Excision is seen as the gold-standard treatment for deep disease and also used with superficial type lesions.

Dr McSweeney added: “I think where there maybe has been an issue is historically identifying which you’re dealing with when you look at it at laparoscopy [surgery stage].

“And obviously ablating something that has a deep root you are not going to get the full treatment. The literature would suggest that 80% of people have superficial disease.” 

A new Department of Health travel abroad for surgery scheme has seen only 10 completed applications since October, according to health minister Jennifer Carroll MacNeill.

Endo Ireland and Her Voice Project have campaigned for changes in this scheme. 

Dr Murphy said she could not comment on individual clinics or doctors.

“The criteria we look at for clinics abroad [are] obviously the surgeons and their skillset is important,” she said.

“But so is the back-up, the ability to communicate back to clinicians in Ireland, that’s there’s data-capture and that there’s follow-up with patients. And that there’s appropriate pre-op consent of patients and that patients have enough information. And also that they do have a cooling-off period, so the whole situation isn’t too rushed.” 

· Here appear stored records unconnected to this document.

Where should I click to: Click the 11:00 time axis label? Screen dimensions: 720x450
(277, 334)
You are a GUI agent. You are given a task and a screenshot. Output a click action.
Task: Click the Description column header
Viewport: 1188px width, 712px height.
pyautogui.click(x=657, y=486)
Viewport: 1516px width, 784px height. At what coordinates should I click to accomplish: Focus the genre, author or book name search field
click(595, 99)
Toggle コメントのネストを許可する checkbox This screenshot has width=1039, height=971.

She added: “There are some centres which are very popular with patients, but they don’t meet all our criteria from a clinical and risk-management perspective.” 

She described “a very positive relationship” the HSE is now developing with a centre in Bordeaux, France. 

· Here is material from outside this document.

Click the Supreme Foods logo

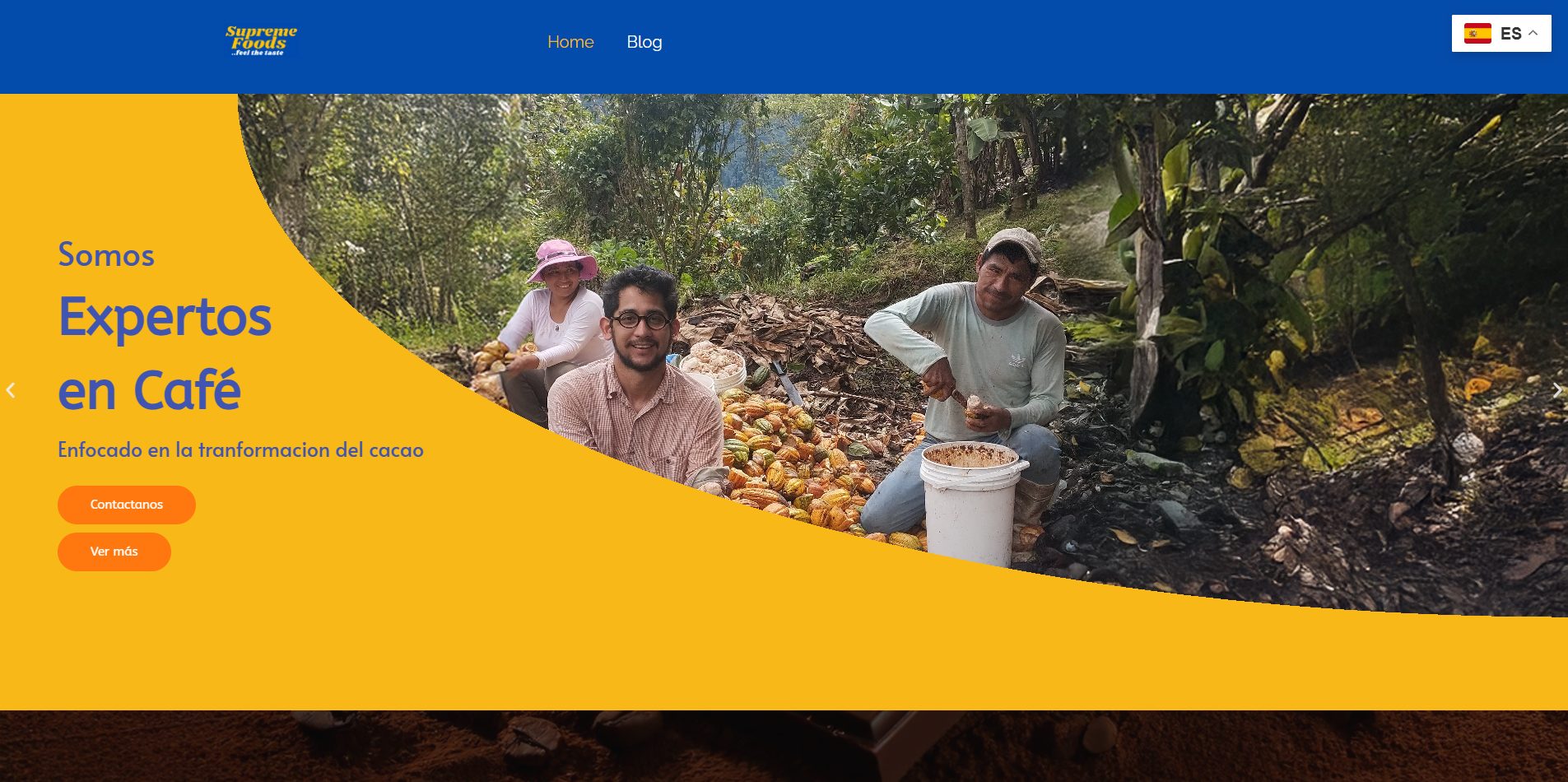261,41
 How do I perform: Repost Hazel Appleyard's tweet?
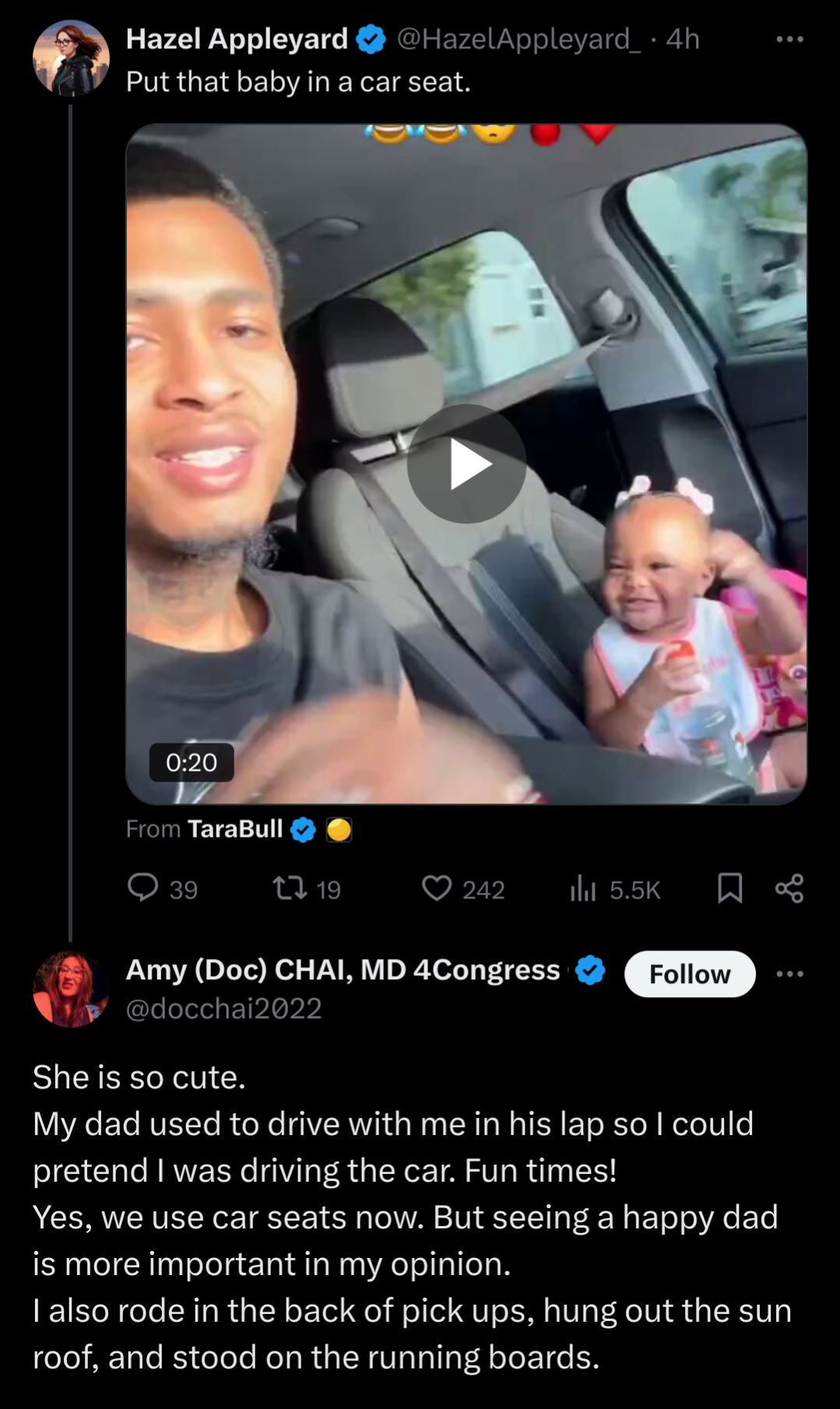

Move to private healthcare

The move towards using private healthcare to plug gaps in public endometriosis care is also happening elsewhere.

During the conference, one doctor spoke from the audience about working in Australia. A flood of state funding for private-sector care has raised concerns about inappropriate over-reliance on surgeries there, she cautioned.

Indeed in February, Australian TV ABC’s Four Corners reported on this.

It reported a surgeon working in a private hospital group in Victoria “repeatedly removed tissue and organs from young women for 'severe' endometriosis when pathology showed they had little or no trace of the disease”.

The conference also heard from colorectal surgeon Cillian Clancy. He works at Tallaght University Hospital, including with the supra-regional endometriosis centre based there.

He shared anonymised slides showing how invasively endometriosis can spread.

One operation lasted five hours and 45 minutes, leading to a six-day hospital stay. Care also involved a stoma nurse, pain team and physiotherapy.

“This is pretty much 50% of the operations we’re involved with on our combined operating list now,” he said.

The decision to have these major surgeries takes time. He cautioned also this “may not actually increase the patient’s ability to become pregnant if that’s their desire”. 

The women are given counselling and advice about risks, he added. 

The conference also heard of changing interaction between GPs and hospitals.

Dr Ciara McCarthy, clinical lead in women's health at the Irish College of GPs and a GP working in Cork, welcomed this. 

She welcomed improved access to scans for GP patients, but noted some types of MRI were not included in this.

However, she said there was still “need for expansion of community services”, including access to specialist physiotherapists for women with endometriosis. 

“We have almost no access,” she said, adding this was key for pain management. “It would be transformative,” she said.